Thathri did not take this lying down. Using her meticulous records, she revealed 64 men, and their identifying information, many of them in positions of power. Her trial was shut down suddenly by the King of Cochin, and it was believed that she was going to “out” him or one of his close relatives as the 65th man she had slept with.
Thathri was only 19 when this trial took place. She was excommunicated from her community, and her family performed her funeral rites, indicating that she was dead to them.
The story of Thathri brings out poignantly what happens when we take away the agency of young children, not give them love and affection. In this modern day and age, it seems so obvious that young children need unconditional love, affection, care and stability. But that is not a blessing many children around the world receive.
This is one of the key points that stood out for me from Jarvis Jay Masters’s book “Finding Freedom: How Death Row Broke and Opened My Heart.”
Jarvis talks about the common factor that binds the prisoners in San Quentin. Many of them had suffered abuse as children and the suffering perpetuated in lack of stability, love, affection, care and safety as they were taken away from their families and placed in child care systems.
“David and Pete recounted similar childhood experiences. Their stories said much about how all of us had come to be in one of the worst prisons in the country. Most prisoners who were abused as children were taken from their natural parents at a very early age and placed in foster homes, youth homes, or juvenile halls for protection, where they acquired even more scars. Later in their lives prisons provided the same kind of painful refuge. It is terrifying to realize that a large percentage of prisoners will eventually reenter society, father children, and perpetuate what happened to them.
Throughout my many years of institutionalization, I like so many of these men, unconsciously took refuge behind prison walls.”
When we do not find a true refuge, we end up seeking sanctuary in false refuges. True refuges are the outer and the inner spaces of unconditional love, acceptance and safety. When true refuges are not found outside, then we turn to strategies that offer us some modicum of stability - often that means perpetuating the very violence we were inflicted with - physical, mental or emotional.

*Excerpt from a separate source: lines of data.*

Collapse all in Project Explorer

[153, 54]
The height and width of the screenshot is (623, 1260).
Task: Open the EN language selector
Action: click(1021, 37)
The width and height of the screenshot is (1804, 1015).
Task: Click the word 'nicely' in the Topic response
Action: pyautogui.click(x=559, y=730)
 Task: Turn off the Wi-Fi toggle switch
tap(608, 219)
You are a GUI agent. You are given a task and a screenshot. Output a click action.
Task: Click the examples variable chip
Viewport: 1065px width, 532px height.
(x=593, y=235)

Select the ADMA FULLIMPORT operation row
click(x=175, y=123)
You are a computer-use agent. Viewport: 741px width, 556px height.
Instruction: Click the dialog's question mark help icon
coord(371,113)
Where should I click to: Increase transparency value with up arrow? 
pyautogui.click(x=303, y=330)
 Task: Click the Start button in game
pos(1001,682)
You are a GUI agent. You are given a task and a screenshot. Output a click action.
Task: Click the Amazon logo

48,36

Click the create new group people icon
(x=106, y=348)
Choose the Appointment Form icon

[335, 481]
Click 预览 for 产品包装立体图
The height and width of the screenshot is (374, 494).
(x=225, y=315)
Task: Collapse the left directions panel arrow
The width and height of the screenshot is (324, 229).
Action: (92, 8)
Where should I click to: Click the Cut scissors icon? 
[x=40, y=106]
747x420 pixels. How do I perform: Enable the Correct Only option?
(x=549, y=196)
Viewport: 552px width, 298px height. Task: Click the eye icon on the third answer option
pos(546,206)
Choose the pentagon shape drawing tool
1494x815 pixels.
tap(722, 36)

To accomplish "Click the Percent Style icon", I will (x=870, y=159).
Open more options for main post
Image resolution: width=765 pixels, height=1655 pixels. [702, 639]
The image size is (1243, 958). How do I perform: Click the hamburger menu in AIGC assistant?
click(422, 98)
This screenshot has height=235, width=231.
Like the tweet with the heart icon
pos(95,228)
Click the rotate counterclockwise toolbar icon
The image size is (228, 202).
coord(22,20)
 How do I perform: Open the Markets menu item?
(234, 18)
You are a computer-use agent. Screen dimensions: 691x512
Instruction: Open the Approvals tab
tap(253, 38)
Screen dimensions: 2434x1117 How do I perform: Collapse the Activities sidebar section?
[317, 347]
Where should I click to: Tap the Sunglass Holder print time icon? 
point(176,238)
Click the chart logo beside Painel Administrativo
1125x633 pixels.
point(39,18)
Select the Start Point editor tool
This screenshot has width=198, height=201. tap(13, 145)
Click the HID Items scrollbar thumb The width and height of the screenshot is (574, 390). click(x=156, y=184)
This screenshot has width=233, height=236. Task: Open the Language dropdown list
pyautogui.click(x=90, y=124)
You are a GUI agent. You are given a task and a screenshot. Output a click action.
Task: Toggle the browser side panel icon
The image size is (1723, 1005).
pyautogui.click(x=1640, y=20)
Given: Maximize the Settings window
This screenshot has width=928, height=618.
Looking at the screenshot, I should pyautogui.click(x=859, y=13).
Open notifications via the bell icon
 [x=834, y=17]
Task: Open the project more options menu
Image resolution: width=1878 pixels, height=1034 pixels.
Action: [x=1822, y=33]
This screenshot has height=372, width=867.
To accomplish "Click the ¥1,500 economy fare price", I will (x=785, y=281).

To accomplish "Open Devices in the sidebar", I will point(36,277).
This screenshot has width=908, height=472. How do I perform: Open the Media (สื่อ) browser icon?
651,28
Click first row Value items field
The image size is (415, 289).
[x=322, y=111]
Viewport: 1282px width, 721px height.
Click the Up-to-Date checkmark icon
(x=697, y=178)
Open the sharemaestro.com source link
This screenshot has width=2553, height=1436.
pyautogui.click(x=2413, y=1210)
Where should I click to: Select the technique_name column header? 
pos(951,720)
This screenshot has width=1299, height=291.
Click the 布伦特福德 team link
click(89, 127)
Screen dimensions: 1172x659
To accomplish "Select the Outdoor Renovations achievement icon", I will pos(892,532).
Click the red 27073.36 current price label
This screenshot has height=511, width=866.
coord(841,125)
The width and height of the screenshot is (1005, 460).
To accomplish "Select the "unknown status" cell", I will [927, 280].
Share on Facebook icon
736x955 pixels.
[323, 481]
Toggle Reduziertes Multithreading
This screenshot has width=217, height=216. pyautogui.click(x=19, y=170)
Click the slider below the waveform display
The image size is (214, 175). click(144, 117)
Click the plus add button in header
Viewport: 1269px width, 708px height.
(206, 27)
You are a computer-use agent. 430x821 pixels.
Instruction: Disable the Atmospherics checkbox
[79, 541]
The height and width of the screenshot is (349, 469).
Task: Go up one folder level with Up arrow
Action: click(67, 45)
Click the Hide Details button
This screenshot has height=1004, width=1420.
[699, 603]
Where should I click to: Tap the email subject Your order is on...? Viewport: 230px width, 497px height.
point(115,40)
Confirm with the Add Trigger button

“Secretly, we like it here. This place welcomes a man who is full of rage and violence. He is not abnormal here, not different. Prison life is an extension of his inner life. “
The only way to break this cycle is to create this true refuge in our hearts.
“Finally, I confided to John that I wished I had been with my mother when she died.
“Hey, didn’t you say she neglected you?” he asked.
John was right, she had neglected me, but am I to neglect myself as well by denying that I wished I’d been with her when she died, that I still love her?”
And we finish this edition with a tiny story.
Surprising the Master
The students in the monastery were in total awe of the elder monk, not because he was strict, but because nothing ever seemed to upset or ruffle him. So they found him a bit unearthly and even frightening.
One day they decided to put him to a test.
A bunch of them very quietly hid in a dark corner of one of the hallways and waited for the monk to walk by. Within moments, the old man appeared, carrying a cup of tea.
Just as he passed by, the students all rushed out at him, screaming as loud as they could. But the monk showed no reaction whatsoever.
He peacefully made his way to a small table at the end of the hall, gently placed the cup down, and then, leaning against the wall, cried out with shock, “Ohhhh!”